Le ha pubblicate il Corriere della sera di qualche giorno fa (mercoledì
7 aprile), in prima pagina. La prima, posta direttamente sotto il
titolo principale (“La Nato respinge la tregua di Milosevic”: nove colonne)
raffigura, su uno sfondo di edifici variamente smozzicati, un ammasso
di rovine da cui spunta, terrificante, una mano umana. In primo piano
una figura in uniforme proietta, con una torcia elettrica, un raggio di
luce sul macabro reperto. Si tratta, apprendiamo dalla didascalia,
di una scena colta ad Aleksinac, la città mineraria serba colpita “per
errore” dalle bombe della Nato. L’uomo in uniforme è un poliziotto,
evidentemente impegnato nei soccorsi. Anche nella seconda foto, collocata
immediatamente sotto, accanto al titolo in taglio centrale (“Albania,
spariti aiuti ai profughi”: cinque colonne) figura un uomo in uniforme:
un militare in tuta mimetica che porge il biberon a un esserino che tiene
teneramente in braccio.

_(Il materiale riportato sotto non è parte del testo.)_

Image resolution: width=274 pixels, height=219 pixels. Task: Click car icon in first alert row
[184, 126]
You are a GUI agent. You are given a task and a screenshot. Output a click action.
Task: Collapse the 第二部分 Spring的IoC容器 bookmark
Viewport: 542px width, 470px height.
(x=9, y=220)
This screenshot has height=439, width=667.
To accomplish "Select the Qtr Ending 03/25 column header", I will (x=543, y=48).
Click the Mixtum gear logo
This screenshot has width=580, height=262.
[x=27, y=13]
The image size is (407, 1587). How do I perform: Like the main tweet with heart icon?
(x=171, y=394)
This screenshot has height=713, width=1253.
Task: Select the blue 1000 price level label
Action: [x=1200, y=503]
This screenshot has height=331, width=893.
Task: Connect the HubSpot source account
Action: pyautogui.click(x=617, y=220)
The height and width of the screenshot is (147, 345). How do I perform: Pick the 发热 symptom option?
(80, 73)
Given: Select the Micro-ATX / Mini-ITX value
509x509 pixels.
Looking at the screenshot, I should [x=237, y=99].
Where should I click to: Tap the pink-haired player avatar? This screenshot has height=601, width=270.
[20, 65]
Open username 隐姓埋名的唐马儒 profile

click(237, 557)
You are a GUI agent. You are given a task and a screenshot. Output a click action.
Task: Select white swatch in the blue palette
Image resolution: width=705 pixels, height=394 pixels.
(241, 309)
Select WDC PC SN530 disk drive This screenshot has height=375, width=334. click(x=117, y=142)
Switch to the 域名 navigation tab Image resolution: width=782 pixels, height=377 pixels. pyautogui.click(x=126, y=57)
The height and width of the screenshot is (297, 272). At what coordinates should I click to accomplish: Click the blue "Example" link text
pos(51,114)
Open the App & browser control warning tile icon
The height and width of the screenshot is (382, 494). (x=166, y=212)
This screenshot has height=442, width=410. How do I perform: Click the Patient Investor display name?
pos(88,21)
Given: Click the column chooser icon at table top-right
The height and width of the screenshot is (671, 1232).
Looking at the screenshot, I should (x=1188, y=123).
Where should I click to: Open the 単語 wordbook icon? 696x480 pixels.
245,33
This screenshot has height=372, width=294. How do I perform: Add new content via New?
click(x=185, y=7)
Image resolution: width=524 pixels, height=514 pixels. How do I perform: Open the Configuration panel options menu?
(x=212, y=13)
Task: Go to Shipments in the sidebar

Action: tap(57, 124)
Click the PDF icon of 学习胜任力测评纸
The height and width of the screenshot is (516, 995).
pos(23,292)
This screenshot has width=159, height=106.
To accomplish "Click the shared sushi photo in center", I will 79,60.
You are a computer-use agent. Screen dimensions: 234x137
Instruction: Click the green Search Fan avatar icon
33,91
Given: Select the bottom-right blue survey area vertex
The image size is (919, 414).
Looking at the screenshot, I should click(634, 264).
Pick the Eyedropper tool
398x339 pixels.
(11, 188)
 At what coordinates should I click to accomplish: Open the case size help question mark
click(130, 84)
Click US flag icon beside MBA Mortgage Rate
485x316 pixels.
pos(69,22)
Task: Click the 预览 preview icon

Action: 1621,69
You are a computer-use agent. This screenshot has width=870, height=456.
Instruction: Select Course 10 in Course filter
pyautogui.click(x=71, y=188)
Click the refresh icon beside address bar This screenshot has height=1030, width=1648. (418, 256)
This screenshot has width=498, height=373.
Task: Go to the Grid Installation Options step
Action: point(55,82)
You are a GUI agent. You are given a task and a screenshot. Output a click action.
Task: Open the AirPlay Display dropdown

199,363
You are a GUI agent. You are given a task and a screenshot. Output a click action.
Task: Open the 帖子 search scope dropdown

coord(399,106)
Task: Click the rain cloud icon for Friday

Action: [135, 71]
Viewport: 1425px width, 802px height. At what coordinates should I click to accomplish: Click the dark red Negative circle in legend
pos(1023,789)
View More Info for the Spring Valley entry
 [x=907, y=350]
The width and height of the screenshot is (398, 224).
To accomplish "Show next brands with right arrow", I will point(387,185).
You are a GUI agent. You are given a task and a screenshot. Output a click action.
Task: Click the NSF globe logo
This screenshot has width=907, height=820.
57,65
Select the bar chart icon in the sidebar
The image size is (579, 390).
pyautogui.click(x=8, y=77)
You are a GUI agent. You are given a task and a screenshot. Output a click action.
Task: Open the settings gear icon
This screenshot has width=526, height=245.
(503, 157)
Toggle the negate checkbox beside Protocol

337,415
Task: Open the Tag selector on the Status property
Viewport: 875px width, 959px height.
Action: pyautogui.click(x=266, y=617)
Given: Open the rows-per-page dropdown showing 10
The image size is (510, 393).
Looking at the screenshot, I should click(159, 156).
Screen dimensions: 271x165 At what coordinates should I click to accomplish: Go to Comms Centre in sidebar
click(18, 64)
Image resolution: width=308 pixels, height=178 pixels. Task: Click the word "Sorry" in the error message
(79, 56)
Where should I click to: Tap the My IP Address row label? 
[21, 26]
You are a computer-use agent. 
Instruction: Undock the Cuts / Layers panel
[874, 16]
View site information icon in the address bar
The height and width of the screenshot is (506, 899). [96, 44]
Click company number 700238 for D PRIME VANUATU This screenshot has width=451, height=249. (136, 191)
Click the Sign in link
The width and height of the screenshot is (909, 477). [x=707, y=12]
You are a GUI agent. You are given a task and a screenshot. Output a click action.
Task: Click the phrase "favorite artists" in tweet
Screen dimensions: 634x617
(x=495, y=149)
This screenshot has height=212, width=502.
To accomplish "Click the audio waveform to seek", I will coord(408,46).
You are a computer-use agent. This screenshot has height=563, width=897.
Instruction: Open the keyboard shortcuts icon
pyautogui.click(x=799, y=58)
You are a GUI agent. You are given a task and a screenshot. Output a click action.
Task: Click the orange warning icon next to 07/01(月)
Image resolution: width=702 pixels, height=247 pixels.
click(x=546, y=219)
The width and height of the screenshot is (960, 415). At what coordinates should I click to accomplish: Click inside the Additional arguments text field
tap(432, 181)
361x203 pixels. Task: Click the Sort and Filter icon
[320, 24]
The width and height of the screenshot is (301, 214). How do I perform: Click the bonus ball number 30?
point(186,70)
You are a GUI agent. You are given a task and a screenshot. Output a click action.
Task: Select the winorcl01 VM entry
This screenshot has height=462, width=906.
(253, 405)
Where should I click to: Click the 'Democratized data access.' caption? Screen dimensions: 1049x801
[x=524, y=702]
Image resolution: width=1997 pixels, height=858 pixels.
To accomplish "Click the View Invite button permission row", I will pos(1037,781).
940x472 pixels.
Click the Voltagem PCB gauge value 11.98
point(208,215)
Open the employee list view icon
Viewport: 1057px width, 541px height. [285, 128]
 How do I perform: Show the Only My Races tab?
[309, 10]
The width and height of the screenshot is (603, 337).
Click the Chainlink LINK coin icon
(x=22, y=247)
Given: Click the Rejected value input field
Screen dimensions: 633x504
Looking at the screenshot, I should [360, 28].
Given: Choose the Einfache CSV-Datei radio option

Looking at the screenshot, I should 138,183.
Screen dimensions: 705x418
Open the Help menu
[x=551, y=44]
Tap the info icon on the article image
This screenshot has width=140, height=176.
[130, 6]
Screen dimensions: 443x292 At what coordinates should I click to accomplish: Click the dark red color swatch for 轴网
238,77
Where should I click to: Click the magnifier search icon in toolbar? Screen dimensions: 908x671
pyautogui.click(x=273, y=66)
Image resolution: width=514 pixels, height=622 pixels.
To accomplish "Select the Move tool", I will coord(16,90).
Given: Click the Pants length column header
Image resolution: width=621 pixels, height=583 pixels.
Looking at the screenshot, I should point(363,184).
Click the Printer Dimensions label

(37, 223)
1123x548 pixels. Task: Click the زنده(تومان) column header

Si tratta, dice sempre la dicitura, di un
militare gallese intento ad allattare un neonato albanese in un ospedale
da campo di Stekovec, in Macedonia, dove si trovano ammassati (si trovavano)
migliaia di rifugiati kosovari. La morte e la vita, insomma: la guerra
vista come distruzione e tragedia, ma anche come occasione di solidarietà.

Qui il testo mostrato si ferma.